La Verdadera Prosperidad: El Secreto del Árbol Plantado

A menudo, la palabra «prosperidad» genera incomodidad en los círculos cristianos, y con justa razón. Se ha tergiversado tanto que inmediatamente la asociamos con dinero, empresas multinacionales, vehículos de lujo o éxito terrenal. Pero, ¿qué significa realmente prosperar desde la perspectiva de Dios?

Para entenderlo, debemos observar los paralelismos entre dos pasajes fundamentales: Josué 1:8 y el Salmo 1:2-3. Ambos textos nos presentan una fórmula clara con un inicio y un final. El inicio es la acción: meditar de día y de noche en la ley del Señor. El final o la consecuencia es la promesa: todo lo que hagas prosperará y tendrá éxito.

Si queremos ver esta promesa encarnada, solo tenemos que mirar a Jesucristo. El Salmo 1 describe al hombre bienaventurado que no anda en consejo de malos, sino que en la ley del Señor medita, siendo como «un árbol plantado junto a corrientes de agua, que da su fruto a su tiempo… y todo lo que hace prosperará». Ese hombre perfecto es Jesús. Él meditó en la Palabra, se deleitó en ella, venció las tentaciones y cumplió la voluntad del Padre precisamente por esta práctica.
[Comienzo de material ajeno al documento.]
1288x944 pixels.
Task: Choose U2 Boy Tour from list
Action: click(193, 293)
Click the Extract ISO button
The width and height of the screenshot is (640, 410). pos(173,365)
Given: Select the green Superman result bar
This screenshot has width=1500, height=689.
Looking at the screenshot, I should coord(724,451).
Todo lo que Él hizo, prosperó.

Pero aquí está la clave: la prosperidad de Jesús no se midió en riquezas terrenales. La verdadera definición de prosperidad está íntimamente ligada a nuestra esperanza. Eres próspero cuando alcanzas aquello en lo que has puesto tu esperanza. Si tu esperanza es ser un empresario multimillonario y lo logras, a los ojos del mundo, eres próspero. Pero, ¿cuál es la esperanza del creyente?
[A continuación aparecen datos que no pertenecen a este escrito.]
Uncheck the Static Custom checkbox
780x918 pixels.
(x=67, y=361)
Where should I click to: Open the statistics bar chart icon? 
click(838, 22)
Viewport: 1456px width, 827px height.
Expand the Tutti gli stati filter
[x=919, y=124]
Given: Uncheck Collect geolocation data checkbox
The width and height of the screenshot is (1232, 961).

Nuestra esperanza suprema es Cristo (1 Timoteo 1:1). Nuestra meta es alcanzar la estatura del varón perfecto, ser transformados a su imagen. El apóstol Juan nos dice que todo aquel que tiene esta esperanza en Él, se purifica a sí mismo. Por lo tanto, el creyente es verdaderamente próspero no cuando acumula bienes, sino cuando, a través de la meditación constante en la Palabra, logra que el carácter de Cristo se forme en su vida. Esa es la prosperidad que permanece eternamente.